THE PROBLEM:
Each line of the data below should be repeated exactly.

INPUT MATERIAL:
************

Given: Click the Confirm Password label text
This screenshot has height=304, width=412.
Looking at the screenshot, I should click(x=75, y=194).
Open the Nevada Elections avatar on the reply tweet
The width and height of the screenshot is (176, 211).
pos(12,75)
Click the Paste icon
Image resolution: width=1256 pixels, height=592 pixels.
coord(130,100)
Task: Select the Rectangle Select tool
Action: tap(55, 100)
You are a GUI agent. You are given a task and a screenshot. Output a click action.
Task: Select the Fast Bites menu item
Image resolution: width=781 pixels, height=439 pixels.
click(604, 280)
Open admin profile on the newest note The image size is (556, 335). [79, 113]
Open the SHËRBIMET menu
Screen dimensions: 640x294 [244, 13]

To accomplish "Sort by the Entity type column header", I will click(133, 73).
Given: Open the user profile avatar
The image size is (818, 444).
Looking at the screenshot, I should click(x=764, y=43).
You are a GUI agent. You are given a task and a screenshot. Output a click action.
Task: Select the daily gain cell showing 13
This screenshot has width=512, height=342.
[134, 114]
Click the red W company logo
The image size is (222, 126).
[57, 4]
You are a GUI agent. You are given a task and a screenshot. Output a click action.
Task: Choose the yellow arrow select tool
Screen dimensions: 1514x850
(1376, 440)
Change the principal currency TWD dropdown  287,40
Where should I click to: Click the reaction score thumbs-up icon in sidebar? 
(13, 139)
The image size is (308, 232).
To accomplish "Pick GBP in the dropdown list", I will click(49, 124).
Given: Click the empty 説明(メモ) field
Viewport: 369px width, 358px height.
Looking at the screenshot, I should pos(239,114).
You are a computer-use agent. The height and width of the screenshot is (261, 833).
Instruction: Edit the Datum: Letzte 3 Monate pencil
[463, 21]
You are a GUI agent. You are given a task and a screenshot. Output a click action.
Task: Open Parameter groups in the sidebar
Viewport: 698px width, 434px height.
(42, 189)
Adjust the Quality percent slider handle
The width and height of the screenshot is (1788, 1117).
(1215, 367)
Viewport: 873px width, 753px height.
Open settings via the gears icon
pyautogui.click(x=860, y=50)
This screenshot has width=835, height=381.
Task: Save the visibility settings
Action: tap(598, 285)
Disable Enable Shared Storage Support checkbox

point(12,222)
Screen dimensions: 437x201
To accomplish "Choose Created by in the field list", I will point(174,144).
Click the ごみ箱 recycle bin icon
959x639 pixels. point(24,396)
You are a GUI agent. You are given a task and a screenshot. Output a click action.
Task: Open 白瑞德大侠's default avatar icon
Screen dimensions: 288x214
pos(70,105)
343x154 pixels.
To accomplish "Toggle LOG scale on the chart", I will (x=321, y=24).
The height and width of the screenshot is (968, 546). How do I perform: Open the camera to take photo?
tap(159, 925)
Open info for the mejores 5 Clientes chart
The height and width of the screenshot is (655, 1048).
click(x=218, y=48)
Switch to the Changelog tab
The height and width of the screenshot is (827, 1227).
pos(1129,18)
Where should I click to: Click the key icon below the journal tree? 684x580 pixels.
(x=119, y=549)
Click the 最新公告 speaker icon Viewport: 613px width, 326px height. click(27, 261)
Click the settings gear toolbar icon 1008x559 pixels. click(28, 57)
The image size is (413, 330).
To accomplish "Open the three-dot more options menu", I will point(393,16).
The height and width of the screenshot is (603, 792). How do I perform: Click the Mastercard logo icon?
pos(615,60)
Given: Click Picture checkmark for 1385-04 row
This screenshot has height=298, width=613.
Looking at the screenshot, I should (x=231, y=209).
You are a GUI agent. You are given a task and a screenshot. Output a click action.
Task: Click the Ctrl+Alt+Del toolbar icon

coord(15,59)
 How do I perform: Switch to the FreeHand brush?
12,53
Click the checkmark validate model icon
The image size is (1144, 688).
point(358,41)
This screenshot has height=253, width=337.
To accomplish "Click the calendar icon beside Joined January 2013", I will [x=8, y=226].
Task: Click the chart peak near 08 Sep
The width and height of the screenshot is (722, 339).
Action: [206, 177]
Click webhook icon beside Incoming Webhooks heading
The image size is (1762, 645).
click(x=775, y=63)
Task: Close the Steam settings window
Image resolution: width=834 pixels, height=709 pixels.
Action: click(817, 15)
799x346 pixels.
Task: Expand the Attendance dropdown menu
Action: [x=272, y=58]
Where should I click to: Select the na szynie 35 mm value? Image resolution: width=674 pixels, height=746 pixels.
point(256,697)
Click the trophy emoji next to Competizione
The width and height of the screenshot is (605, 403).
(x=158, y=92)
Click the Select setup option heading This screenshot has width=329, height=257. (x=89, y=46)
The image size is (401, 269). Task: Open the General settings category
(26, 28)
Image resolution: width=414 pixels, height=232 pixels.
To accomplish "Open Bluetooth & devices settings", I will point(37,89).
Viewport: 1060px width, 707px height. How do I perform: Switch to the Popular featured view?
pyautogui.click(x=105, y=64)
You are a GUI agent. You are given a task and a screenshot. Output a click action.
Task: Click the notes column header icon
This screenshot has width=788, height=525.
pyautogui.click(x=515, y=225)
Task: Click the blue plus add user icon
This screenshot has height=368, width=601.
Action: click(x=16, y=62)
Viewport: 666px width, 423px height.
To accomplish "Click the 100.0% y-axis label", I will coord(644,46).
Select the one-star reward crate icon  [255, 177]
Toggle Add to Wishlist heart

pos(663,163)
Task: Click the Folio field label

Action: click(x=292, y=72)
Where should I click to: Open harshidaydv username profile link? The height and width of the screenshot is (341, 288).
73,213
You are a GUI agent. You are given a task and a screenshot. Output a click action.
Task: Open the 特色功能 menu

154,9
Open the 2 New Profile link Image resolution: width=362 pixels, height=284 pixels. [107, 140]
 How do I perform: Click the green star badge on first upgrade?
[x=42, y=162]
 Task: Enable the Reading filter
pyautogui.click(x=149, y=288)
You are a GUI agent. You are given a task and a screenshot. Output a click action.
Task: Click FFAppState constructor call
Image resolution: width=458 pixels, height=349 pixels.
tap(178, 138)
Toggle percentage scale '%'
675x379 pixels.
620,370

************

ANSWER SPACE:
Given: Click the Confirm Password label text
This screenshot has height=304, width=412.
Looking at the screenshot, I should click(x=75, y=194).
Open the Nevada Elections avatar on the reply tweet
The width and height of the screenshot is (176, 211).
pos(12,75)
Click the Paste icon
Image resolution: width=1256 pixels, height=592 pixels.
coord(130,100)
Task: Select the Rectangle Select tool
Action: tap(55, 100)
You are a GUI agent. You are given a task and a screenshot. Output a click action.
Task: Select the Fast Bites menu item
Image resolution: width=781 pixels, height=439 pixels.
click(604, 280)
Open admin profile on the newest note The image size is (556, 335). [79, 113]
Open the SHËRBIMET menu
Screen dimensions: 640x294 [244, 13]

To accomplish "Sort by the Entity type column header", I will click(133, 73).
Given: Open the user profile avatar
The image size is (818, 444).
Looking at the screenshot, I should click(x=764, y=43).
You are a GUI agent. You are given a task and a screenshot. Output a click action.
Task: Select the daily gain cell showing 13
This screenshot has width=512, height=342.
[134, 114]
Click the red W company logo
The image size is (222, 126).
[57, 4]
You are a GUI agent. You are given a task and a screenshot. Output a click action.
Task: Choose the yellow arrow select tool
Screen dimensions: 1514x850
(1376, 440)
Change the principal currency TWD dropdown  287,40
Where should I click to: Click the reaction score thumbs-up icon in sidebar? 
(13, 139)
The image size is (308, 232).
To accomplish "Pick GBP in the dropdown list", I will click(49, 124).
Given: Click the empty 説明(メモ) field
Viewport: 369px width, 358px height.
Looking at the screenshot, I should pos(239,114).
You are a computer-use agent. The height and width of the screenshot is (261, 833).
Instruction: Edit the Datum: Letzte 3 Monate pencil
[463, 21]
You are a GUI agent. You are given a task and a screenshot. Output a click action.
Task: Open Parameter groups in the sidebar
Viewport: 698px width, 434px height.
(42, 189)
Adjust the Quality percent slider handle
The width and height of the screenshot is (1788, 1117).
(1215, 367)
Viewport: 873px width, 753px height.
Open settings via the gears icon
pyautogui.click(x=860, y=50)
This screenshot has width=835, height=381.
Task: Save the visibility settings
Action: tap(598, 285)
Disable Enable Shared Storage Support checkbox

point(12,222)
Screen dimensions: 437x201
To accomplish "Choose Created by in the field list", I will point(174,144).
Click the ごみ箱 recycle bin icon
959x639 pixels. point(24,396)
You are a GUI agent. You are given a task and a screenshot. Output a click action.
Task: Open 白瑞德大侠's default avatar icon
Screen dimensions: 288x214
pos(70,105)
343x154 pixels.
To accomplish "Toggle LOG scale on the chart", I will (x=321, y=24).
The height and width of the screenshot is (968, 546). How do I perform: Open the camera to take photo?
tap(159, 925)
Open info for the mejores 5 Clientes chart
The height and width of the screenshot is (655, 1048).
click(x=218, y=48)
Switch to the Changelog tab
The height and width of the screenshot is (827, 1227).
pos(1129,18)
Where should I click to: Click the key icon below the journal tree? 684x580 pixels.
(x=119, y=549)
Click the 最新公告 speaker icon Viewport: 613px width, 326px height. click(27, 261)
Click the settings gear toolbar icon 1008x559 pixels. click(28, 57)
The image size is (413, 330).
To accomplish "Open the three-dot more options menu", I will point(393,16).
The height and width of the screenshot is (603, 792). How do I perform: Click the Mastercard logo icon?
pos(615,60)
Given: Click Picture checkmark for 1385-04 row
This screenshot has height=298, width=613.
Looking at the screenshot, I should (x=231, y=209).
You are a GUI agent. You are given a task and a screenshot. Output a click action.
Task: Click the Ctrl+Alt+Del toolbar icon

coord(15,59)
 How do I perform: Switch to the FreeHand brush?
12,53
Click the checkmark validate model icon
The image size is (1144, 688).
point(358,41)
This screenshot has height=253, width=337.
To accomplish "Click the calendar icon beside Joined January 2013", I will [x=8, y=226].
Task: Click the chart peak near 08 Sep
The width and height of the screenshot is (722, 339).
Action: [206, 177]
Click webhook icon beside Incoming Webhooks heading
The image size is (1762, 645).
click(x=775, y=63)
Task: Close the Steam settings window
Image resolution: width=834 pixels, height=709 pixels.
Action: click(817, 15)
799x346 pixels.
Task: Expand the Attendance dropdown menu
Action: [x=272, y=58]
Where should I click to: Select the na szynie 35 mm value? Image resolution: width=674 pixels, height=746 pixels.
point(256,697)
Click the trophy emoji next to Competizione
The width and height of the screenshot is (605, 403).
(x=158, y=92)
Click the Select setup option heading This screenshot has width=329, height=257. (x=89, y=46)
The image size is (401, 269). Task: Open the General settings category
(26, 28)
Image resolution: width=414 pixels, height=232 pixels.
To accomplish "Open Bluetooth & devices settings", I will point(37,89).
Viewport: 1060px width, 707px height. How do I perform: Switch to the Popular featured view?
pyautogui.click(x=105, y=64)
You are a GUI agent. You are given a task and a screenshot. Output a click action.
Task: Click the notes column header icon
This screenshot has width=788, height=525.
pyautogui.click(x=515, y=225)
Task: Click the blue plus add user icon
This screenshot has height=368, width=601.
Action: click(x=16, y=62)
Viewport: 666px width, 423px height.
To accomplish "Click the 100.0% y-axis label", I will coord(644,46).
Select the one-star reward crate icon  [255, 177]
Toggle Add to Wishlist heart

pos(663,163)
Task: Click the Folio field label

Action: click(x=292, y=72)
Where should I click to: Open harshidaydv username profile link? The height and width of the screenshot is (341, 288).
73,213
You are a GUI agent. You are given a task and a screenshot. Output a click action.
Task: Open the 特色功能 menu

154,9
Open the 2 New Profile link Image resolution: width=362 pixels, height=284 pixels. [107, 140]
 How do I perform: Click the green star badge on first upgrade?
[x=42, y=162]
 Task: Enable the Reading filter
pyautogui.click(x=149, y=288)
You are a GUI agent. You are given a task and a screenshot. Output a click action.
Task: Click FFAppState constructor call
Image resolution: width=458 pixels, height=349 pixels.
tap(178, 138)
Toggle percentage scale '%'
675x379 pixels.
620,370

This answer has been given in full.